Beldan se lanzó escaleras abajo y Córum subió a la torre y abrió la puerta, saliendo a las almenas.

Vio que la marea empezaba a bajar y que, cuando lo hiciera del todo, el camino natural entre el continente y el castillo emergería. El mar era gris y frío, la playa aparecía desierta. Y allí estaban los guerreros.

Eran hombres velludos montados en ponies también velludos y llevaban cascos de hierro con viseras plateadas en forma de caras brutales y malvadas. Vestían capas de piel de lobo o de lana, cotas de malla de hierro, chaquetas de cuero, pantalones de tela azul, roja o amarilla atados alrededor de los pies y hasta las rodillas con correas. Iban armados con lanzas, arcos, hachas y mazas. Y cada hombre llevaba una espada atada a la silla del pony. Todas eran espadas nuevas, pensó Córum, porque brillaban como recién forjadas, incluso a la escasa luz de aquel día de invierno.

Ya había varias filas de guerreros en la playa, y salían más cabalgando del bosque.

Córum se enrolló la capa de piel de oveja alrededor del cuerpo con la mano sana y golpeó pensativamente con un pie en una de las piedras de las murallas, como para asegurarse de que el castillo era sólido.

Volvió a mirar a los guerreros de la playa.

Contó mil.

Mil jinetes con mil espadas recién forjadas.

Se estremeció.

Mil yelmos de hierro se dirigían hacia el Castillo Moidel. Mil máscaras de acero miraban a Córum a través del agua mientras la marea descendía poco a poco y el istmo comenzaba a asomar desde debajo de la superficie del mar.

Córum tembló. Una bubia voló baja sobre la silenciosa tropa y graznó como aterrorizada, elevándose hasta las nubes.

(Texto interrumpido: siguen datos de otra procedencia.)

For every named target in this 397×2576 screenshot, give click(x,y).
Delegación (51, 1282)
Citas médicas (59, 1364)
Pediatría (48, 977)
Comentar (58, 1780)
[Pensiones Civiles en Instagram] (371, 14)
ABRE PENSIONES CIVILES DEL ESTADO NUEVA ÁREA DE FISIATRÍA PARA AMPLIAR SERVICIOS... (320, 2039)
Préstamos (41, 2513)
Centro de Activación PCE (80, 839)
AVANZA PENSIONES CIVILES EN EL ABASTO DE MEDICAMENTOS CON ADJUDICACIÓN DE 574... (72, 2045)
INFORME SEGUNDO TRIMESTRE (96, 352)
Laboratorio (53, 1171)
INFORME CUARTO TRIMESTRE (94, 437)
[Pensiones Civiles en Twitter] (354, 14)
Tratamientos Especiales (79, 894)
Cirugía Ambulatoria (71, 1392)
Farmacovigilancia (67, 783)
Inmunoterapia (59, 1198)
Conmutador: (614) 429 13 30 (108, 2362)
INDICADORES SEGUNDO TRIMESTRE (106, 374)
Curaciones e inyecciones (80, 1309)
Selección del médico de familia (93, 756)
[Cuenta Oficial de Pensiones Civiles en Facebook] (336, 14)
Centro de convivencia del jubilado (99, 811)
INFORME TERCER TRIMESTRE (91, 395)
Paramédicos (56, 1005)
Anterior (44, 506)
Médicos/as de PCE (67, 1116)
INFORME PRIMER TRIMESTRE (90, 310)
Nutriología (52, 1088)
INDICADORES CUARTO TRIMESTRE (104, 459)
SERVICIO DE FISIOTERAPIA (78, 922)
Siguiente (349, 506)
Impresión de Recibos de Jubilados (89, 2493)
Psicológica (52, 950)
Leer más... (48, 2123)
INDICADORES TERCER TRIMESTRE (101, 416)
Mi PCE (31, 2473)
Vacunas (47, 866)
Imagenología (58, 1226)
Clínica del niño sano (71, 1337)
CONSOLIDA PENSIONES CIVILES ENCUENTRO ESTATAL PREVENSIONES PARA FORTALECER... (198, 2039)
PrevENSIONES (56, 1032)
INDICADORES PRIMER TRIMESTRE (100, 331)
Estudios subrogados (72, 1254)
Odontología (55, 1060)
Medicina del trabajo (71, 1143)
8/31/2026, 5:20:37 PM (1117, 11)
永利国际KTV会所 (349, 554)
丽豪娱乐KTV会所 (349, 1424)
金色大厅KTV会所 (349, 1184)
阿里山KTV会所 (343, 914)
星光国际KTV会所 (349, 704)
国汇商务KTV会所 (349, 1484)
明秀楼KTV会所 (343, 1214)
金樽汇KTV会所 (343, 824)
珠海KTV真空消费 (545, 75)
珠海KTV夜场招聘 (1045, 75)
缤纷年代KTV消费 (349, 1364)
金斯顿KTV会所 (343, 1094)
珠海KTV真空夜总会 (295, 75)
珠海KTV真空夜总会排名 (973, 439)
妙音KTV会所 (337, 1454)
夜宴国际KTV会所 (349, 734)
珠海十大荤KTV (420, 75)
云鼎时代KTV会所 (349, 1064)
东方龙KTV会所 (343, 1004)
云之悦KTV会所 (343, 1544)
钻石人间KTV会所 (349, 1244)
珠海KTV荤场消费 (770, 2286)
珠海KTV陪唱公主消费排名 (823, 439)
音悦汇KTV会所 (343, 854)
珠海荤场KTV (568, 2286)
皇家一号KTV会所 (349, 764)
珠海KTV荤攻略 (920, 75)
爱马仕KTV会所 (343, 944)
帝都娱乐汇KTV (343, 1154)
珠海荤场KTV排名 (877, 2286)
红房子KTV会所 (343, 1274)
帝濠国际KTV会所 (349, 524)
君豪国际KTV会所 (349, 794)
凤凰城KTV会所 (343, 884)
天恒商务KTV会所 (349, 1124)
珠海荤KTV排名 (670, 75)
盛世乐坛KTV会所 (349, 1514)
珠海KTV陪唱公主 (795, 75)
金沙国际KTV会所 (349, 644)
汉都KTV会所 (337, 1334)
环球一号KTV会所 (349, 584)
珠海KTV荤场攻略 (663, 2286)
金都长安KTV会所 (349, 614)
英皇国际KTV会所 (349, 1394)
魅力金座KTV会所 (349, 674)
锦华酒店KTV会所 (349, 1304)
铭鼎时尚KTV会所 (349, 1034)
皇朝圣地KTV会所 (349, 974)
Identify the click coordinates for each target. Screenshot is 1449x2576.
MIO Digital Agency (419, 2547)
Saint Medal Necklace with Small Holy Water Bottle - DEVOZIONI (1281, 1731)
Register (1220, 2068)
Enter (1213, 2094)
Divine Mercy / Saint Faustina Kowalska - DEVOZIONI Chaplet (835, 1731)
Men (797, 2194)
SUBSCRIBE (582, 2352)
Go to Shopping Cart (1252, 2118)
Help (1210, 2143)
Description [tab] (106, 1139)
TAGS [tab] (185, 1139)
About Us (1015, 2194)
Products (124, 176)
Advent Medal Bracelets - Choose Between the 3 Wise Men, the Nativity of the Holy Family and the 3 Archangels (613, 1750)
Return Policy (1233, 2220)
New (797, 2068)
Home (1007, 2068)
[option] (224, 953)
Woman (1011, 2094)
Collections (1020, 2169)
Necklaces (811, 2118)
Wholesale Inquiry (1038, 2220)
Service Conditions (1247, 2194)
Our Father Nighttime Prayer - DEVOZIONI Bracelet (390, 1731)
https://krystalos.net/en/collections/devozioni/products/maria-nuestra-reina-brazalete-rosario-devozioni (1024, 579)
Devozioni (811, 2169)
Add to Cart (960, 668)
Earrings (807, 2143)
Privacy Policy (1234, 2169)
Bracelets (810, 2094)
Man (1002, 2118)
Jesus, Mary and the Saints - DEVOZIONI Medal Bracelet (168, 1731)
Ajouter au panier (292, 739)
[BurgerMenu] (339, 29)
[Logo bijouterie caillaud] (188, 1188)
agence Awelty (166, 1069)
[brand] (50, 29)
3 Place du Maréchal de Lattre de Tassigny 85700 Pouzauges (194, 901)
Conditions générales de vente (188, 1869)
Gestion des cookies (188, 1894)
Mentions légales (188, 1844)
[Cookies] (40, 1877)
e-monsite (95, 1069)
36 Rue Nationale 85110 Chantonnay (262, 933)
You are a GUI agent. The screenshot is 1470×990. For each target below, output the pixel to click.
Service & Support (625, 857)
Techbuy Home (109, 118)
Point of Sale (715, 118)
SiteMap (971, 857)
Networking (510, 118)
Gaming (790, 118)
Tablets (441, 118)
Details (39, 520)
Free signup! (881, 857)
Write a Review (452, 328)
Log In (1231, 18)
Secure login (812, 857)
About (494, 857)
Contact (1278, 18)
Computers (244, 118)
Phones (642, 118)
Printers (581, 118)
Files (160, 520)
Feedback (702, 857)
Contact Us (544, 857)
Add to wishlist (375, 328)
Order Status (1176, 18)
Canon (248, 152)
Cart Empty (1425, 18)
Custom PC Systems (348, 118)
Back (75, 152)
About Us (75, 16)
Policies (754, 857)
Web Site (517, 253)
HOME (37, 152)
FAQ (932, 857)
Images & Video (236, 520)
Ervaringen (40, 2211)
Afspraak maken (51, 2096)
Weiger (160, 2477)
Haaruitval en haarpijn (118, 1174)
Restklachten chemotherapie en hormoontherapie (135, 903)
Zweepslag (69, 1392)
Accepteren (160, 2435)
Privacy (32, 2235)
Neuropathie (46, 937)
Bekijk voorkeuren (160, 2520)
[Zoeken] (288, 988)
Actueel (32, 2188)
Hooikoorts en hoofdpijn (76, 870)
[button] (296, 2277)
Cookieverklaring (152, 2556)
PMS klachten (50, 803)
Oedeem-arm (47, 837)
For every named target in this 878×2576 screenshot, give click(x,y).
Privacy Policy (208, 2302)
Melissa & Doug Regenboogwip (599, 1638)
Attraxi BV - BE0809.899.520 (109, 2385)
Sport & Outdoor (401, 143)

Un tambor de tono profundo comenzó a sonar en el bosque. La nota metálica era medida y lenta y creaba ecos que retumbaban en las aguas.

Parecía que los mil jinetes no venían en son de paz.

Beldan salió a reunirse con Córum.

Estaba pálido.

—He hablado con la Margravina y alertado a nuestros guerreros. Tenemos ciento cincuenta hombres útiles. La Margravina está consultando las notas de su marido. Escribió un tratado sobre el mejor modo de defender el castillo en el caso de que se produjera un ataque de este tipo. Sabía que las Tribus Pony se unirían algún día, según parece.

—Me gustaría haber leído ese tratado —dijo Córum. Aspiró profundamente el aire helado—. ¿No hay nadie aquí con verdadera experiencia de guerra?